• _ASSIGNMENT_: Take the lines from the one with "This screenshot has height=840, width=1920." through the end of the material below and repeat them exactly, dropping every picture.

• _INPUT DATA_:

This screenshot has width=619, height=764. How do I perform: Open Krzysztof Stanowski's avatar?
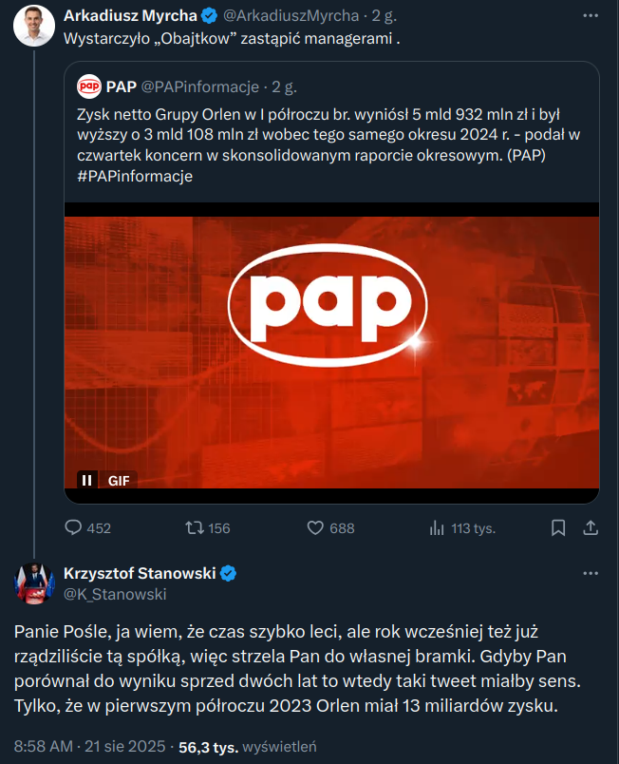pyautogui.click(x=34, y=583)
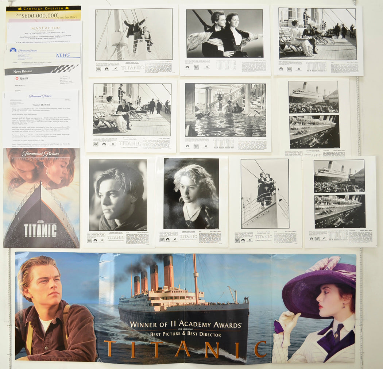Viewport: 383px width, 369px height.
Task: Open the Titanic production handbook color cover
Action: [41, 198]
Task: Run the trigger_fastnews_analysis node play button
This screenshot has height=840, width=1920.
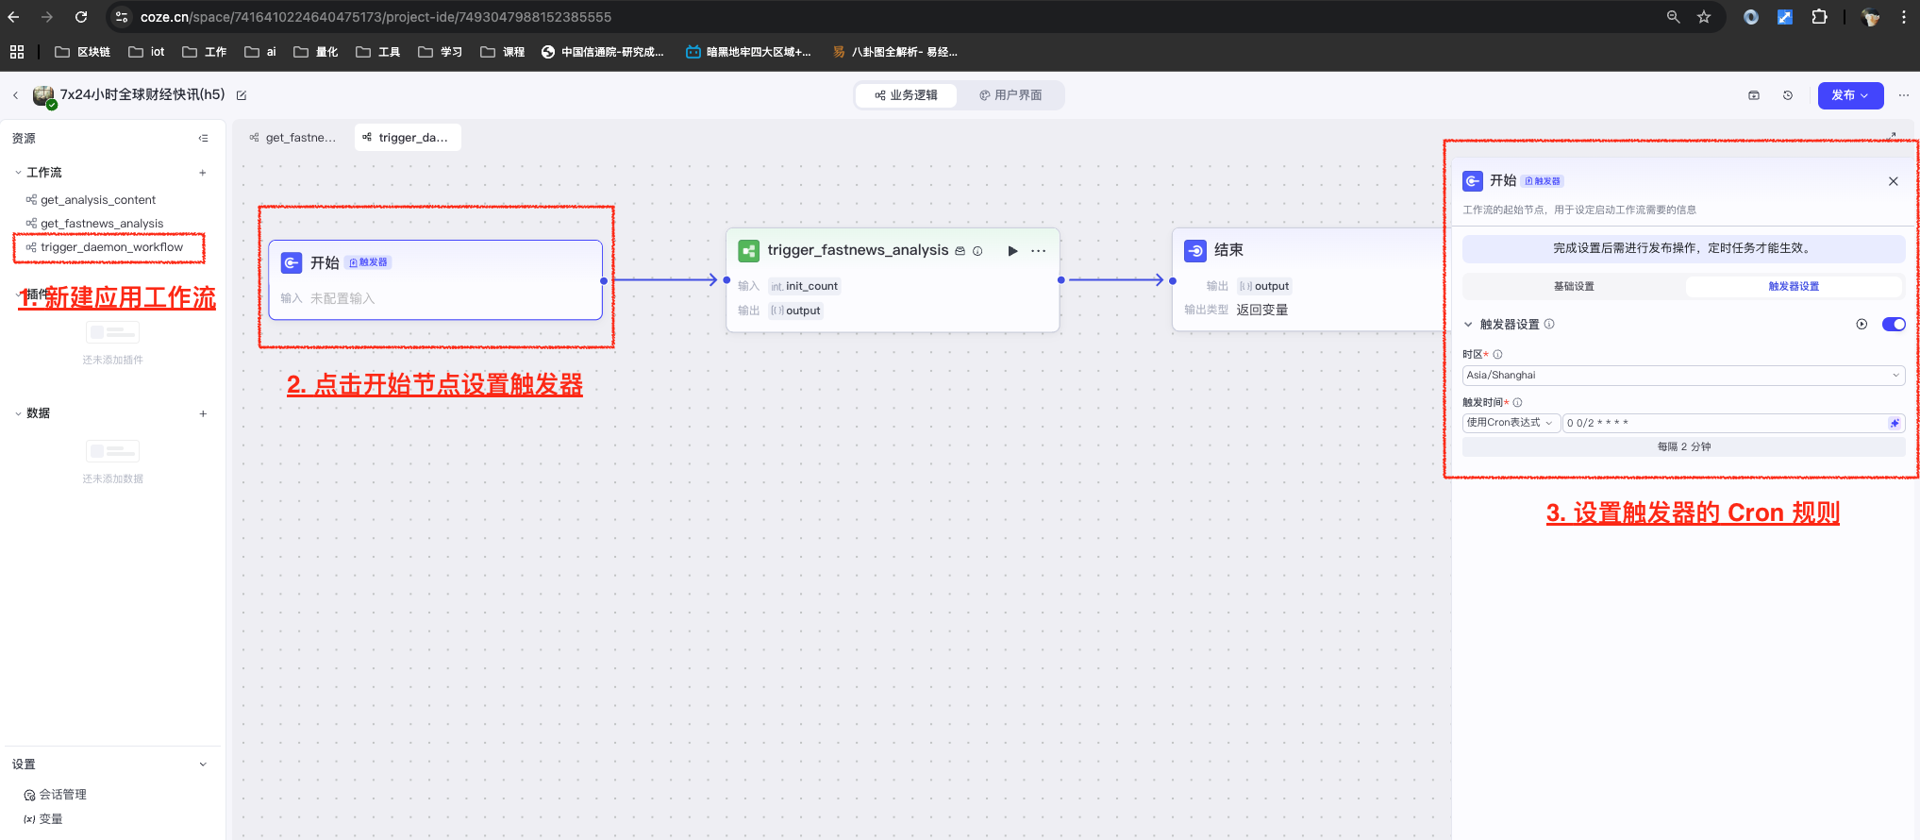Action: click(x=1012, y=251)
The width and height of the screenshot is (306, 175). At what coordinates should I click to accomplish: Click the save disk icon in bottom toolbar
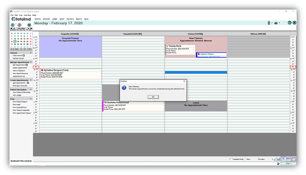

• _EXERCISE RESULT_:
This screenshot has height=840, width=1920.
Action: click(x=1012, y=251)
The width and height of the screenshot is (306, 175). At what coordinates should I click to accomplish: Click the save disk icon in bottom toolbar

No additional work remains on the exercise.